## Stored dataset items
══════

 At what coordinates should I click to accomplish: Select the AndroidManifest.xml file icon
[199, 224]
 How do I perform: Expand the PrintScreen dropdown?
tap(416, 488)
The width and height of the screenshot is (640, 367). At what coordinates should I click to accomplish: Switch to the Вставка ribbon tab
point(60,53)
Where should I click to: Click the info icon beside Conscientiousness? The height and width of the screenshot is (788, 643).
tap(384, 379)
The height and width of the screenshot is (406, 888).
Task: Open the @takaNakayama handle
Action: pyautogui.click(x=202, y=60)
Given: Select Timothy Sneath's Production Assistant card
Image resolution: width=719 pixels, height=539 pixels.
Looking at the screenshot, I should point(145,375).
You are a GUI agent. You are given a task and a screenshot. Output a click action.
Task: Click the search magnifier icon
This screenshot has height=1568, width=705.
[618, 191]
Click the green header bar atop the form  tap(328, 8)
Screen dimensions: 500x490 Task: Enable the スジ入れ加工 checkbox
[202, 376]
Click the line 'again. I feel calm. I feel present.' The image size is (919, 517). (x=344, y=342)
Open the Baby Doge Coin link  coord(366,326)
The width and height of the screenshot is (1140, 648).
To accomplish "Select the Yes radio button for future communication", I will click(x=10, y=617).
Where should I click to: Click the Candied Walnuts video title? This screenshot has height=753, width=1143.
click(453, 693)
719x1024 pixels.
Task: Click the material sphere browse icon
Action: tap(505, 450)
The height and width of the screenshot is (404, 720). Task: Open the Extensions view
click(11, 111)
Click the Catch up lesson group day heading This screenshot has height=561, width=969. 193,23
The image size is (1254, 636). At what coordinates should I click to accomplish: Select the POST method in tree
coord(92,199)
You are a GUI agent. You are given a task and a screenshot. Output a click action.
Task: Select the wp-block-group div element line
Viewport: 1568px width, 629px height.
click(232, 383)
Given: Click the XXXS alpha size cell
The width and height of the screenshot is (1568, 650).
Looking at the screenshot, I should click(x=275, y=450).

══════

## REQUIRED WORK
Tally of lines with the word "group": work out how many lines in the records hold it, and give that number only.

## RESULT
2